> _INPUT DATA_
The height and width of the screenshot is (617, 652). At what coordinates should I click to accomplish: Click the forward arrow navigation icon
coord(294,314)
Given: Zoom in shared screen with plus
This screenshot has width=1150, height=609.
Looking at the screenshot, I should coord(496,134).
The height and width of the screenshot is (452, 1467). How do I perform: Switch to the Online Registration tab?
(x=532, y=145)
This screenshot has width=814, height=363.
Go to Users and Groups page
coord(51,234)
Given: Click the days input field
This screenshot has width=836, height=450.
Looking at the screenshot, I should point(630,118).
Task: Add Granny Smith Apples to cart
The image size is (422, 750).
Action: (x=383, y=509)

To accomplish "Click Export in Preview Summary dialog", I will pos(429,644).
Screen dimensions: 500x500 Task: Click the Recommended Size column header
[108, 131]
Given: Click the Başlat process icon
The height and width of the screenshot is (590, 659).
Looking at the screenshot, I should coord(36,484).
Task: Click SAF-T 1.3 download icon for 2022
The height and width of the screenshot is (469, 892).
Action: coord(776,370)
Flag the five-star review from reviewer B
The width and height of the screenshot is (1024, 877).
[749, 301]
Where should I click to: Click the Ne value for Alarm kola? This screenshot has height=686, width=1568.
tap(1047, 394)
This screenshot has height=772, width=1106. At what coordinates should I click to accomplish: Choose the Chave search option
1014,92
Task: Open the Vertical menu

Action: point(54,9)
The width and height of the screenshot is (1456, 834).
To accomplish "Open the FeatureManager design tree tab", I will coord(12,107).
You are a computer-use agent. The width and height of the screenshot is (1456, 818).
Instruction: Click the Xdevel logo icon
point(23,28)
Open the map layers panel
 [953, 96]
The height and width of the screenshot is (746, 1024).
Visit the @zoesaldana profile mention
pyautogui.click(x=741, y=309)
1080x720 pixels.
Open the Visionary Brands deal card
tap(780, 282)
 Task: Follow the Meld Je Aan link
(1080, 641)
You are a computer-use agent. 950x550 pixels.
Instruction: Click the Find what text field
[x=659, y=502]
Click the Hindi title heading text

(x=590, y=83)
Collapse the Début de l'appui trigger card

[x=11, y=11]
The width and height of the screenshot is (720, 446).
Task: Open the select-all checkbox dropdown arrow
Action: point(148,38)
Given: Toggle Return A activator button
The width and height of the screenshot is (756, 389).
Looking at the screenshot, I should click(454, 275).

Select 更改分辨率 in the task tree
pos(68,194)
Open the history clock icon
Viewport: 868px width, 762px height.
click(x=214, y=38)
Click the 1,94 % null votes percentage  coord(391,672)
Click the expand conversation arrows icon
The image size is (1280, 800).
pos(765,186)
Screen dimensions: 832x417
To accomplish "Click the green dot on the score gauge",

> _ABOUT THIS TASK_
Restate the records, all of them, precisely as written.

> _WORKED SOLUTION_
The height and width of the screenshot is (617, 652). At what coordinates should I click to accomplish: Click the forward arrow navigation icon
coord(294,314)
Given: Zoom in shared screen with plus
This screenshot has width=1150, height=609.
Looking at the screenshot, I should coord(496,134).
The height and width of the screenshot is (452, 1467). How do I perform: Switch to the Online Registration tab?
(x=532, y=145)
This screenshot has width=814, height=363.
Go to Users and Groups page
coord(51,234)
Given: Click the days input field
This screenshot has width=836, height=450.
Looking at the screenshot, I should point(630,118).
Task: Add Granny Smith Apples to cart
The image size is (422, 750).
Action: (x=383, y=509)

To accomplish "Click Export in Preview Summary dialog", I will pos(429,644).
Screen dimensions: 500x500 Task: Click the Recommended Size column header
[108, 131]
Given: Click the Başlat process icon
The height and width of the screenshot is (590, 659).
Looking at the screenshot, I should coord(36,484).
Task: Click SAF-T 1.3 download icon for 2022
The height and width of the screenshot is (469, 892).
Action: coord(776,370)
Flag the five-star review from reviewer B
The width and height of the screenshot is (1024, 877).
[749, 301]
Where should I click to: Click the Ne value for Alarm kola? This screenshot has height=686, width=1568.
tap(1047, 394)
This screenshot has height=772, width=1106. At what coordinates should I click to accomplish: Choose the Chave search option
1014,92
Task: Open the Vertical menu

Action: point(54,9)
The width and height of the screenshot is (1456, 834).
To accomplish "Open the FeatureManager design tree tab", I will coord(12,107).
You are a computer-use agent. The width and height of the screenshot is (1456, 818).
Instruction: Click the Xdevel logo icon
point(23,28)
Open the map layers panel
 [953, 96]
The height and width of the screenshot is (746, 1024).
Visit the @zoesaldana profile mention
pyautogui.click(x=741, y=309)
1080x720 pixels.
Open the Visionary Brands deal card
tap(780, 282)
 Task: Follow the Meld Je Aan link
(1080, 641)
You are a computer-use agent. 950x550 pixels.
Instruction: Click the Find what text field
[x=659, y=502]
Click the Hindi title heading text

(x=590, y=83)
Collapse the Début de l'appui trigger card

[x=11, y=11]
The width and height of the screenshot is (720, 446).
Task: Open the select-all checkbox dropdown arrow
Action: point(148,38)
Given: Toggle Return A activator button
The width and height of the screenshot is (756, 389).
Looking at the screenshot, I should click(454, 275).

Select 更改分辨率 in the task tree
pos(68,194)
Open the history clock icon
Viewport: 868px width, 762px height.
click(x=214, y=38)
Click the 1,94 % null votes percentage  coord(391,672)
Click the expand conversation arrows icon
The image size is (1280, 800).
pos(765,186)
Screen dimensions: 832x417
To accomplish "Click the green dot on the score gauge",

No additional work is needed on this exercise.